Freddie Mac posts $1.7B loss for Q4

Government-controlled mortgage buyer Freddie Mac managed a narrower loss of $1.7 billion for the October-December quarter of last year. But it has asked for an additional $500 million in federal aid — up from the $100 million it sought in the previous quarter.

Freddie Mac also posted a $19.8 billion loss for all of 2010.

The government rescued Freddie Mac and sibling company Fannie Mae in September 2008 to cover their losses on soured mortgage loans. It estimates the bailouts will cost taxpayers as much as $259 billion.

Freddie Mac's October-December loss attributable to common stockholders works out to 53 cents a share. It takes into account $1.6 billion in dividend payments to the government. It compares with a loss of $7.8 billion, or $2.39 a share, in the fourth quarter of 2009.

The company said the recovery of the housing market is still fragile.

"As we begin 2011, the housing recovering remains vulnerable to high levels of unemployment, delinquencies and foreclosures," Chief Executive Charles Haldeman said in a statement. "We expect national home prices to decline this year as housing will continue to take some time to recover."

Fannie Mae and Freddie Mac own or guarantee about half of all mortgages in the U.S., or nearly 31 million home loans worth more than $5 trillion. Along with other federal agencies, they played some part in almost 90 percent of new mortgages over the past year.

Fannie and Freddie buy home loans from banks and other lenders, package them into bonds with a guarantee against default and sell them to investors around the world.

The government's estimated cost of bailing out the mortgage giants far exceeds the $132.3 billion they have received from taxpayers so far. That would make theirs the costliest bailout of the financial crisis.

The two have been hit by massive losses on risky mortgages purchased from 2005 through 2008. The companies have tightened their lending standards after those loans started to go bad.

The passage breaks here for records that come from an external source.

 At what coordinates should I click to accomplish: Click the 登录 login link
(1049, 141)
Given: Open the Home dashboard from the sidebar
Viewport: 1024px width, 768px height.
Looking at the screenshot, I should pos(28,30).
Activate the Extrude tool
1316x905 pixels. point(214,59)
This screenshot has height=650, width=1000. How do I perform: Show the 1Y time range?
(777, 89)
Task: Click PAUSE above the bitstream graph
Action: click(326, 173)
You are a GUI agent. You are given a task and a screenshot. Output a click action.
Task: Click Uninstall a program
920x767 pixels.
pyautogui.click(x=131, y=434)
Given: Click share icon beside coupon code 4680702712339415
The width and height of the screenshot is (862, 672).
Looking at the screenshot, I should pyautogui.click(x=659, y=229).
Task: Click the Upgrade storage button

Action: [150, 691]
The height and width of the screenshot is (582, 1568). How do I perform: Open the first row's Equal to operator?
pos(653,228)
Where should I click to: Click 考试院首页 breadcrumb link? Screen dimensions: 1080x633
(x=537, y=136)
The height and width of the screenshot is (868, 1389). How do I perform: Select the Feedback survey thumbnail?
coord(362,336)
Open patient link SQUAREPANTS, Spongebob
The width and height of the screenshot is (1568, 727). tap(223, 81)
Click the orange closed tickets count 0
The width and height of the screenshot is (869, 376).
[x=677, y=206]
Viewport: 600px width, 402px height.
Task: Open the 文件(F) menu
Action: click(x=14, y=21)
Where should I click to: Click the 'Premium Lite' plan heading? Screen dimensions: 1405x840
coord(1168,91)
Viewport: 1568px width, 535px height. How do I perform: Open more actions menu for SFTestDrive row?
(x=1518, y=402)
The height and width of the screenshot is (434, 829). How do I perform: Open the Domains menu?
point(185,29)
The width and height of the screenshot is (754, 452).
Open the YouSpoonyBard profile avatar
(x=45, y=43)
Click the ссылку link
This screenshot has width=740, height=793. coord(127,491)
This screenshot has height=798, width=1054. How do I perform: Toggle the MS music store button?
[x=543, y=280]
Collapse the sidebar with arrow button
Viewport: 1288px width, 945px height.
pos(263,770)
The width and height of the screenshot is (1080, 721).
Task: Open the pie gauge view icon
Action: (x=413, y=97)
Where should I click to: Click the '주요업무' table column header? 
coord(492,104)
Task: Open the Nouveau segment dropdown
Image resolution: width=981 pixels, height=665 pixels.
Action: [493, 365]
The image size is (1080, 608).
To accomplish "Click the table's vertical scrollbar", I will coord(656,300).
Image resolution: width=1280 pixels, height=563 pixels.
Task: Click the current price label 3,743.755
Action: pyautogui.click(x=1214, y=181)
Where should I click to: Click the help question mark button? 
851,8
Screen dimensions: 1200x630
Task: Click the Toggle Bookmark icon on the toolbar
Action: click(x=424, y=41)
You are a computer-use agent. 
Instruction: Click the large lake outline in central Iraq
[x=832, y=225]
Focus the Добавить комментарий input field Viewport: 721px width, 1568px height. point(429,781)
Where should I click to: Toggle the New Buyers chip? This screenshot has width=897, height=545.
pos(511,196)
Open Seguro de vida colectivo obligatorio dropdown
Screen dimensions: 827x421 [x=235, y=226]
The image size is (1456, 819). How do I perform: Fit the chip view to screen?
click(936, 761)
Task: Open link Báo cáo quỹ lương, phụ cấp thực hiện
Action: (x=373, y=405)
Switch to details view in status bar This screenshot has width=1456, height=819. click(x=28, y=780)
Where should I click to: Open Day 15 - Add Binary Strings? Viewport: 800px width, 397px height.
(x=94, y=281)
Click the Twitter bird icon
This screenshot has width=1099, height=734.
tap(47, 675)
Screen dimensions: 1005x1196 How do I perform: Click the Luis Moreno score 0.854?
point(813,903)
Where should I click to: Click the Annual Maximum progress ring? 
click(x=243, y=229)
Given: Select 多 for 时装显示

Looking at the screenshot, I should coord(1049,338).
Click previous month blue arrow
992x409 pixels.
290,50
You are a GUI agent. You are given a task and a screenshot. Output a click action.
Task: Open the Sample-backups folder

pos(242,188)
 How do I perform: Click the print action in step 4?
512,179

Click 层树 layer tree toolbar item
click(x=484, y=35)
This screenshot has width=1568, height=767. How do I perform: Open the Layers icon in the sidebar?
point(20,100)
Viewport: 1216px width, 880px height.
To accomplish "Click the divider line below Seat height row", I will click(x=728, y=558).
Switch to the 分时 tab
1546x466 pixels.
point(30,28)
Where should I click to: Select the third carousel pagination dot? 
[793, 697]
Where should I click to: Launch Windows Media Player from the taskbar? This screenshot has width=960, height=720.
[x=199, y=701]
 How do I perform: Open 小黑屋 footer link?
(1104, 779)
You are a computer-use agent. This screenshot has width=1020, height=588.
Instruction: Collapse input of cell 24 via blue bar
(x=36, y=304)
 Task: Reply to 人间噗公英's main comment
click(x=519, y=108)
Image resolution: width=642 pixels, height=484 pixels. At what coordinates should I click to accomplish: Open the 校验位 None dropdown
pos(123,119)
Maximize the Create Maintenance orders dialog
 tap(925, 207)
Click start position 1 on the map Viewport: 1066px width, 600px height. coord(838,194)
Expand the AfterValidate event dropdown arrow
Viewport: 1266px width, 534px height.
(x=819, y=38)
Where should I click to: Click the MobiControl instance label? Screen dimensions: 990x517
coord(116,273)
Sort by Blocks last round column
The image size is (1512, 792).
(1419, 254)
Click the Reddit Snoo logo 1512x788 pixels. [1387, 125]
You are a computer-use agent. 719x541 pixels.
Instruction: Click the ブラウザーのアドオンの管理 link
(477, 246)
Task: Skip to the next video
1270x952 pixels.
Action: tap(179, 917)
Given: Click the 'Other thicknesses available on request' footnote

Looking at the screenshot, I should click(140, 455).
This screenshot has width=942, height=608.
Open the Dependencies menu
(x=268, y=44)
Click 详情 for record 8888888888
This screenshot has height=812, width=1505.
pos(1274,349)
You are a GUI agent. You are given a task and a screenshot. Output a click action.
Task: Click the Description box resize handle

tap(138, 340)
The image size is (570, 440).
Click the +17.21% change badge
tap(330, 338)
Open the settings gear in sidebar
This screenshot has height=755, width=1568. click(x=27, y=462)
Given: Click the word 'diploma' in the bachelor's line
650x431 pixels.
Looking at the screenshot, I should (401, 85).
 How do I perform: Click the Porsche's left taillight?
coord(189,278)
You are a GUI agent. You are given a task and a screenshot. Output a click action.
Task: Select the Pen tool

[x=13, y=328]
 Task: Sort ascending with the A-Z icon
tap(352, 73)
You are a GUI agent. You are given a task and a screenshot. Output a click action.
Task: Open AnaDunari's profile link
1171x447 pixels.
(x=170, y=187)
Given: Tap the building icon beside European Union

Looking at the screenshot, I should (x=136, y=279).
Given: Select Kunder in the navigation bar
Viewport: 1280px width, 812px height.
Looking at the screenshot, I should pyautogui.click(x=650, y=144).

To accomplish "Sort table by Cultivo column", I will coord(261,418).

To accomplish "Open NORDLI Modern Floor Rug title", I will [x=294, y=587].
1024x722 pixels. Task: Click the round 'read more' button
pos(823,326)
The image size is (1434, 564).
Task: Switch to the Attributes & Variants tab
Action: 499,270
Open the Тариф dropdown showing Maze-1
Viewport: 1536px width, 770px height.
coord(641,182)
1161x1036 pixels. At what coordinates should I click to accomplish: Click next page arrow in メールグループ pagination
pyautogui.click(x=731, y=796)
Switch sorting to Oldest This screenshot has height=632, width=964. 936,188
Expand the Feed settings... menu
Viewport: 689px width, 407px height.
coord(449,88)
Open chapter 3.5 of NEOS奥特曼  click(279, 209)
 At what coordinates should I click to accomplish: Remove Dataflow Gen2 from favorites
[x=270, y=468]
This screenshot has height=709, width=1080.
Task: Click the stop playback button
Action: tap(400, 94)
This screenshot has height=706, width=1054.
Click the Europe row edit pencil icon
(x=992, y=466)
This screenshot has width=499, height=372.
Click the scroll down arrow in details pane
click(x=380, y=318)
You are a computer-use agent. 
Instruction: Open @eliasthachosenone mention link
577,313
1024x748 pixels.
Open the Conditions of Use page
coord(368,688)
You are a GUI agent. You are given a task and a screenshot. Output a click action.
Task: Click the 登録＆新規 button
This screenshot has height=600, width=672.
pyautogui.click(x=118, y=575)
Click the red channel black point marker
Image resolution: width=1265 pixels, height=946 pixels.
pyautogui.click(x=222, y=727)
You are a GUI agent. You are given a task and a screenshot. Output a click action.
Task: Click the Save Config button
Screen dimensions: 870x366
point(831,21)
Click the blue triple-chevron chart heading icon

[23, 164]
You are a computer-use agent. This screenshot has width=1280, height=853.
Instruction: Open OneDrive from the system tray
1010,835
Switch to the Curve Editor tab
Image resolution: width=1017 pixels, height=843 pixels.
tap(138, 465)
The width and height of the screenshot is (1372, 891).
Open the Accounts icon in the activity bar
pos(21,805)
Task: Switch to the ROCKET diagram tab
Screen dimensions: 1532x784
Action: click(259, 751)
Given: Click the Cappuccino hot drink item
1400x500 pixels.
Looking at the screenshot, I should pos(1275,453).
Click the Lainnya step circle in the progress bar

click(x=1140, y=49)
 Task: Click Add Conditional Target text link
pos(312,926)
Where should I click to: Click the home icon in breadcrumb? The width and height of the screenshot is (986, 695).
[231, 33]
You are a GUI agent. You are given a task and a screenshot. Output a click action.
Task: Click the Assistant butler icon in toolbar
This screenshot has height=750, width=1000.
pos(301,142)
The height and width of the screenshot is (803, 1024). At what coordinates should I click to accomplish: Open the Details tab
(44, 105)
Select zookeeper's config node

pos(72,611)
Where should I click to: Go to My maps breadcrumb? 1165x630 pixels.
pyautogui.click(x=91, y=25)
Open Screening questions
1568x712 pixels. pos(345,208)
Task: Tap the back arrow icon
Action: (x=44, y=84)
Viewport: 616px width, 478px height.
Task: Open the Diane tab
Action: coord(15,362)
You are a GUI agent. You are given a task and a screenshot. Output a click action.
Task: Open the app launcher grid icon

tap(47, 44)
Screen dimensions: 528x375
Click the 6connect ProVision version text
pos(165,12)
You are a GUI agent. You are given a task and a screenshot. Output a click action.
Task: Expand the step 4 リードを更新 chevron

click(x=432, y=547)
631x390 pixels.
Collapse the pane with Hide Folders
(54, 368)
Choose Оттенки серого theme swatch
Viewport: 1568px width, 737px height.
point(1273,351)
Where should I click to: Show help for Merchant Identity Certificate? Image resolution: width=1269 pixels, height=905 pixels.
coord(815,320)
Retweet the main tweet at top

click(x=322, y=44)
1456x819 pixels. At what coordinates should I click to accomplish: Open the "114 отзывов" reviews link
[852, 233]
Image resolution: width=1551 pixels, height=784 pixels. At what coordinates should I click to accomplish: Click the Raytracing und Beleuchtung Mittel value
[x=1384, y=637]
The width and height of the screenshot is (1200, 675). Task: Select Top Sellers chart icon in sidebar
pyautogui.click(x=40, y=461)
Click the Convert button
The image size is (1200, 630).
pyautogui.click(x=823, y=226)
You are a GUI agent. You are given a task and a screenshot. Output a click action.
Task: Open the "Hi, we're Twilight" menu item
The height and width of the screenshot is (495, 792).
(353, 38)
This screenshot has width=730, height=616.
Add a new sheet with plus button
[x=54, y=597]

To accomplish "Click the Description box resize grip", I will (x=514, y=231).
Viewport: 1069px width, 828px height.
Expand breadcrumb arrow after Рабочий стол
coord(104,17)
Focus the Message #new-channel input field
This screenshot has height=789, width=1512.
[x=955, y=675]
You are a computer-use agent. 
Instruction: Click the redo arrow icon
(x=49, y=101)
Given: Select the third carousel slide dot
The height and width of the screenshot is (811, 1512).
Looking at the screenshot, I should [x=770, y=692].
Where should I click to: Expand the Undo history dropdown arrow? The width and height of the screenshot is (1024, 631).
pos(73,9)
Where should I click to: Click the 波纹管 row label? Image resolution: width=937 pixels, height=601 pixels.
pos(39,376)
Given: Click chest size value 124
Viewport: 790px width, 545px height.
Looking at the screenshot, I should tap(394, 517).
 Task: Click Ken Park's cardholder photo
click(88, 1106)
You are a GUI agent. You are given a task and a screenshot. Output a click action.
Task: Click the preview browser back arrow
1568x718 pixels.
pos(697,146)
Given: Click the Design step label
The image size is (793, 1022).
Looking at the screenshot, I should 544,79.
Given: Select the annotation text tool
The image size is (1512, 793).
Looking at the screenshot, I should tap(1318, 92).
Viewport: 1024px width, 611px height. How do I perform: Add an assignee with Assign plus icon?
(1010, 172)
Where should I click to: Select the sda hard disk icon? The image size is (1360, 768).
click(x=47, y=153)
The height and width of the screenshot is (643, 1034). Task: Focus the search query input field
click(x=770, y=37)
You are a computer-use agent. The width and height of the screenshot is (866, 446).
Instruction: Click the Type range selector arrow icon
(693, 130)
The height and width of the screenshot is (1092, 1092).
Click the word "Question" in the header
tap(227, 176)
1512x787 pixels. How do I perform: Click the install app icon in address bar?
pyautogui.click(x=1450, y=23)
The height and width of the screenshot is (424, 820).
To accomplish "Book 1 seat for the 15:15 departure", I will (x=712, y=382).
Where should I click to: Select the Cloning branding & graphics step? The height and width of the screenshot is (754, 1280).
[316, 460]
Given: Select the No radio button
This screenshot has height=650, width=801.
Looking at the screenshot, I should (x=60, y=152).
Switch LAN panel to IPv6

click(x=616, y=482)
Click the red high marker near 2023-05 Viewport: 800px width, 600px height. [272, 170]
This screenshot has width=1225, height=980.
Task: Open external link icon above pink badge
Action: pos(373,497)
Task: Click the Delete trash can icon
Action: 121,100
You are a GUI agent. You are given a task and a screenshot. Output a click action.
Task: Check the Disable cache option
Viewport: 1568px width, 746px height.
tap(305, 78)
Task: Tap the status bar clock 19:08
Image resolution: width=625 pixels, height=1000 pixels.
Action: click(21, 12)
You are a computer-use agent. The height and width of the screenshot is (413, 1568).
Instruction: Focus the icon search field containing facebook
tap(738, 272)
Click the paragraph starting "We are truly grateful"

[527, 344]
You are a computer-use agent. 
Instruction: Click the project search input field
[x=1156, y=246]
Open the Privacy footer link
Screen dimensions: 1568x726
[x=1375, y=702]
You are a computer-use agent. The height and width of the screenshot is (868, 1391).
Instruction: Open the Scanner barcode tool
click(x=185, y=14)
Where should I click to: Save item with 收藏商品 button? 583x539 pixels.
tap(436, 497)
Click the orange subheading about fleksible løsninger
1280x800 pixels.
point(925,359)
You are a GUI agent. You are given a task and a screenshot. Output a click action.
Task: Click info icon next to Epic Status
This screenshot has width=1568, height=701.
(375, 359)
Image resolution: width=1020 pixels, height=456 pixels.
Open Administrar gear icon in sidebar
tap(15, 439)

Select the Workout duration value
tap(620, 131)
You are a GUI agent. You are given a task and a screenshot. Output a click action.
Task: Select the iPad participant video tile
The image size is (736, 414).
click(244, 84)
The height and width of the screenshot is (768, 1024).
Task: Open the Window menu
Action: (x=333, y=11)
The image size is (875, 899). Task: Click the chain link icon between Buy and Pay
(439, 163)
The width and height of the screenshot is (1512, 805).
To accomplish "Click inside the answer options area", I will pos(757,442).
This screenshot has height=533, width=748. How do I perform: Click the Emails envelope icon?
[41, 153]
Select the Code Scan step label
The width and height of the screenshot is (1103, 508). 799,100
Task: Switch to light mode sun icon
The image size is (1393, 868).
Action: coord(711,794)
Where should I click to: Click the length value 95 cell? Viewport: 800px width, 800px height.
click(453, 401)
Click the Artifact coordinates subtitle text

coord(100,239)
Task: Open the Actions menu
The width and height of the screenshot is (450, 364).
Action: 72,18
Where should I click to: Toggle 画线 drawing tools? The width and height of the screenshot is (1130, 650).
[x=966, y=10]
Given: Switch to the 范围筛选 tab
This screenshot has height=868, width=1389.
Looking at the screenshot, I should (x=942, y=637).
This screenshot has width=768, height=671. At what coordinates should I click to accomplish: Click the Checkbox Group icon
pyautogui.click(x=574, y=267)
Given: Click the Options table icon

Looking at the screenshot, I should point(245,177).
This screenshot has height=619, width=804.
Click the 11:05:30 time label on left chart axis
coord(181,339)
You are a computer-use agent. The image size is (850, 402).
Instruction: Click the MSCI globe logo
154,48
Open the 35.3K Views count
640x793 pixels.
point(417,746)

Default rates on new loans are far lower.

The Obama administration unveiled a plan earlier this month to slowly dissolve the two mortgage giants. The aim is to shrink the government's role in the mortgage system. The proposal would remake decades of federal policy aimed at getting Americans to buy homes and probably would make home loans more expensive.

Exactly how far the government's role in mortgages would be reduced was left to Congress to decide. But all three options the administration presented would create a housing finance system that relies far more on private money.